The biggest letdown of the batch is Ellipse from Imogen Heap.  Her last album, Speak for Yourself, was several years ago, and the most recent album that I'd consider a 10/10 masterpiece.  Ellipse doesn't even begin to do it justice.  Half of the tracks on this album I've already forgotten having heard, and the others aren't faring much better.  I heard the first single First Train Home before the rest of the album, and while it's a pretty enough song, I really hoped it wouldn't be the best on the disc... but it is.  It matches pretty well with her previous work.  Bad Body Double and Swoon are pretty good too, but despite being some of the better tracks, the instrumentation on those two still isn't up to par with other stuff Imogen has done.  Overall, the best from this disc are barely equal to the worst from Speak for Yourself, and that's just really depressing.

The soundtrack from the fourth season of Battlestar Galactica by Bear McCreary is also not as interesting as the previous three.  It worked well in the TV series, but as an album this one isn't quite as good as the previous ones.  From this album I rather like Farewell Apollo, and Assault on the Colony (a fifteen-minute percussion-fueled battle song).  The most memorable is probably Kara Remembers, but it's sort of cheating as it's just a rehash of the tune that was basically the theme to the end of the third season.  All that said, it's still pleasant to listen to, and it's a two-disc set with the second disc containing solely music from the last episode.

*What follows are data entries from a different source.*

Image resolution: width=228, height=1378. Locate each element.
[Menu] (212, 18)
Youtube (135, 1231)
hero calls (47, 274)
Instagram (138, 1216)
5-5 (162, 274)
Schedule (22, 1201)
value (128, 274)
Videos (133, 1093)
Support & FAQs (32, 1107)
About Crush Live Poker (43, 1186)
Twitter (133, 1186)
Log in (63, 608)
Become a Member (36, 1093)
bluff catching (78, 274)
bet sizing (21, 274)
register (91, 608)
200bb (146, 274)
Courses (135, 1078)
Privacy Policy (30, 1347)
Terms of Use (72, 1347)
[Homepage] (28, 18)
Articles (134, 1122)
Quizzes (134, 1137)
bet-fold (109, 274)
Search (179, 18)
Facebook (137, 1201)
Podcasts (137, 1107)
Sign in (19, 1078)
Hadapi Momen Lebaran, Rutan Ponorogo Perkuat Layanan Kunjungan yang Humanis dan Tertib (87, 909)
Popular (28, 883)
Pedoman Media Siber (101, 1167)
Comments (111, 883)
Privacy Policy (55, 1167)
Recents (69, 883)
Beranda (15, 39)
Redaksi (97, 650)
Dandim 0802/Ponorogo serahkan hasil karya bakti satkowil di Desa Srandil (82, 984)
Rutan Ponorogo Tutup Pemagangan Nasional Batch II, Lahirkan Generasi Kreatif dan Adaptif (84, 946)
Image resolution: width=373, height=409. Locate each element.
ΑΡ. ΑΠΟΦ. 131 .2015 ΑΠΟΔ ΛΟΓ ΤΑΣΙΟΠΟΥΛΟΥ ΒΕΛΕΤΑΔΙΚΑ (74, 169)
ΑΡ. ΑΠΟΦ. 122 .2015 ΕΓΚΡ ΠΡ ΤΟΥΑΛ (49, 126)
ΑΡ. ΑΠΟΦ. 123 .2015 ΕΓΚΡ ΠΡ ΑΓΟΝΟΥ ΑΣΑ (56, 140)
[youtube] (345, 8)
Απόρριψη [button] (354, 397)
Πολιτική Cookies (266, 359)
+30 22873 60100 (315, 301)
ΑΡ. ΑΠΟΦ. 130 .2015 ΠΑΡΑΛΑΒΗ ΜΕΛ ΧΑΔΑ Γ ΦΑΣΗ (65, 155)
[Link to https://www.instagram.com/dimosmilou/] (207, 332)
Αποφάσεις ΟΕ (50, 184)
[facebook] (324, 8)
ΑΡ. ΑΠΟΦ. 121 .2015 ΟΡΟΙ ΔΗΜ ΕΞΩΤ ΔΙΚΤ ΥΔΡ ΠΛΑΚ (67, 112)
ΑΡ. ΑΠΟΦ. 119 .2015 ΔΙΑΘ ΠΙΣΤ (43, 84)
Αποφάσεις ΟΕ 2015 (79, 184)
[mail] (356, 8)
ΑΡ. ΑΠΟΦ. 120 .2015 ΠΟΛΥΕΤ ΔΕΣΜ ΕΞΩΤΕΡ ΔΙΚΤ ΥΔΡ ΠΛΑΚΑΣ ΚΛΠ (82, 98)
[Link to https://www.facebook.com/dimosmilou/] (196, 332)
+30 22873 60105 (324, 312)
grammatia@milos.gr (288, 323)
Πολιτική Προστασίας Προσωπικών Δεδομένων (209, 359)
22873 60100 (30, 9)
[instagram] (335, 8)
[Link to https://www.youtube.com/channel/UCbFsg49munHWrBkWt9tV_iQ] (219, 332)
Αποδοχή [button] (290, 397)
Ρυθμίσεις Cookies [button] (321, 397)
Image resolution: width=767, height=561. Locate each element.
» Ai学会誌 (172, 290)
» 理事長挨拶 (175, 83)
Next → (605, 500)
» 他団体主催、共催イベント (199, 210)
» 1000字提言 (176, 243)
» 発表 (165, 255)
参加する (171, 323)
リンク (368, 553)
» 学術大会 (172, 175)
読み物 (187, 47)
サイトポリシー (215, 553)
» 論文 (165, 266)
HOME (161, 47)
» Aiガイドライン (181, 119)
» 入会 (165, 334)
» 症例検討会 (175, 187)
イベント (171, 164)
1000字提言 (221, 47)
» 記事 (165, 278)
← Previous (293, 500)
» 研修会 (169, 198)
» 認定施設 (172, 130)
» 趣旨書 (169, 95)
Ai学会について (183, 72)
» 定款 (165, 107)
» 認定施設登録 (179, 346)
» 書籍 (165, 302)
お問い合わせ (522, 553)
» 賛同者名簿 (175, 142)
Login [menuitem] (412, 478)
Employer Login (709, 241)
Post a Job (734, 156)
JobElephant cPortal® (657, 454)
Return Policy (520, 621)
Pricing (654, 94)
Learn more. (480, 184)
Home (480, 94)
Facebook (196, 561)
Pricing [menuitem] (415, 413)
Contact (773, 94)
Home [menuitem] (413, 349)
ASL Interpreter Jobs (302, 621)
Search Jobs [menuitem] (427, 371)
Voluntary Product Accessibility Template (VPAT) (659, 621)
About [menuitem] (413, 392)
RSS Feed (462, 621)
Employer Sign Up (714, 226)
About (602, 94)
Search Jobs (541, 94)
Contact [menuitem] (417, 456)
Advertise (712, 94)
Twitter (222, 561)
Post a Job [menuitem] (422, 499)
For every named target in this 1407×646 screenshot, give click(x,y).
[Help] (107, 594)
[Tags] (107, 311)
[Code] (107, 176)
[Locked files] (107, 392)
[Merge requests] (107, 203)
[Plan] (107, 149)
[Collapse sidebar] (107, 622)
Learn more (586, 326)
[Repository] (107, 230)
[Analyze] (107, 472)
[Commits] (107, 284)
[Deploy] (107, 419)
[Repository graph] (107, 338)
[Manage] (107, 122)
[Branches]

Finally, after liking her newest album so much I picked up Lily Allen's previous one, Alright, Still.  I'm not sure I'd have been inclined to buy both had I started with this one. It's got a few good songs, but it's nothing to write home about.  The opening track Smile is pretty catchy, and Nan You're a Window Shopper is amusing even though a few of the British references are lost on me.  Shame for You is decent too.  Basically, the album is a far less-refined version of the sound from her second album.

I've still got a pretty sizeable queue of music to get through.  I'm currently listening to the new Muse album The Resistance, and it's... intriguing.